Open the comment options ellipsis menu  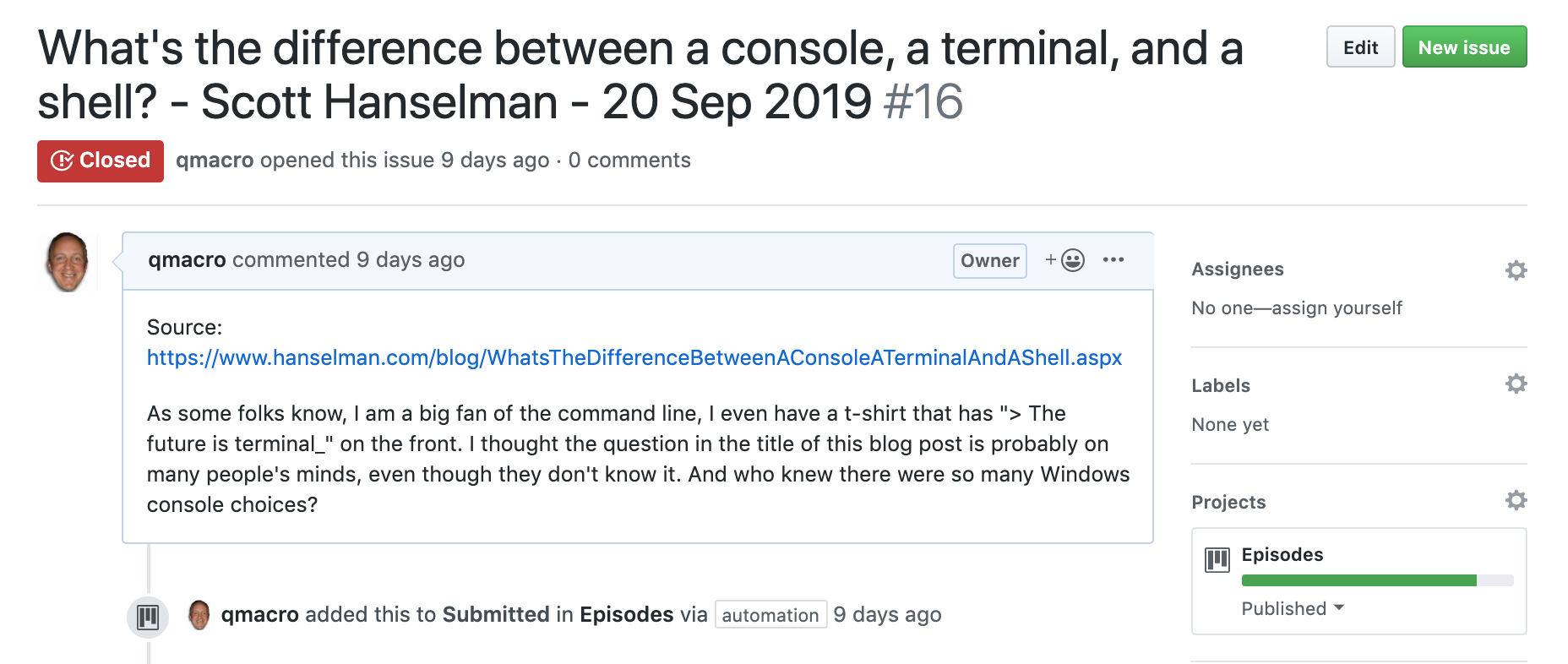1113,259
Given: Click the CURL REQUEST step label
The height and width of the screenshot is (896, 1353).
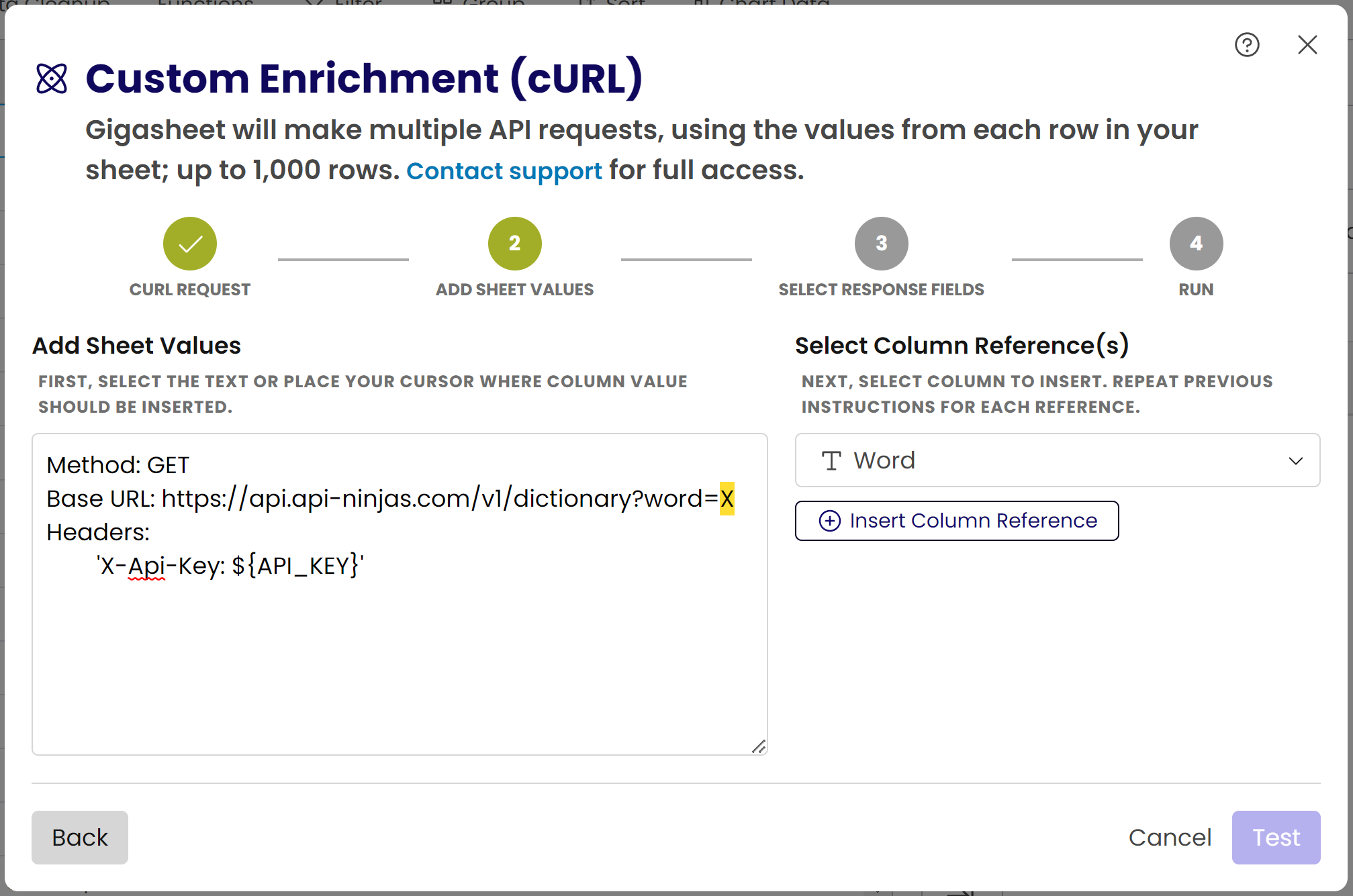Looking at the screenshot, I should (190, 289).
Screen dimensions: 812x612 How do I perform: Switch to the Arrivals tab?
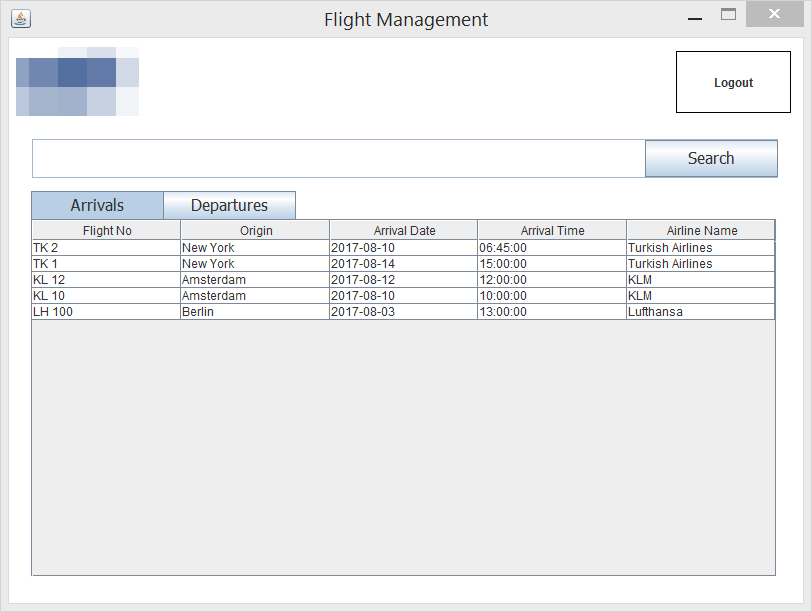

------------------------------------------------

» What you have to do
Recast the records as a JSON list of strings, beginning at the line that contains "Given: Click the CURL REQUEST step label" and continuing through the end of the records, with one string per line. Skip blank lines and leave the pictures out.

» Exercise solution
[
  "Given: Click the CURL REQUEST step label",
  "The height and width of the screenshot is (896, 1353).",
  "Looking at the screenshot, I should (190, 289).",
  "Screen dimensions: 812x612 How do I perform: Switch to the Arrivals tab?"
]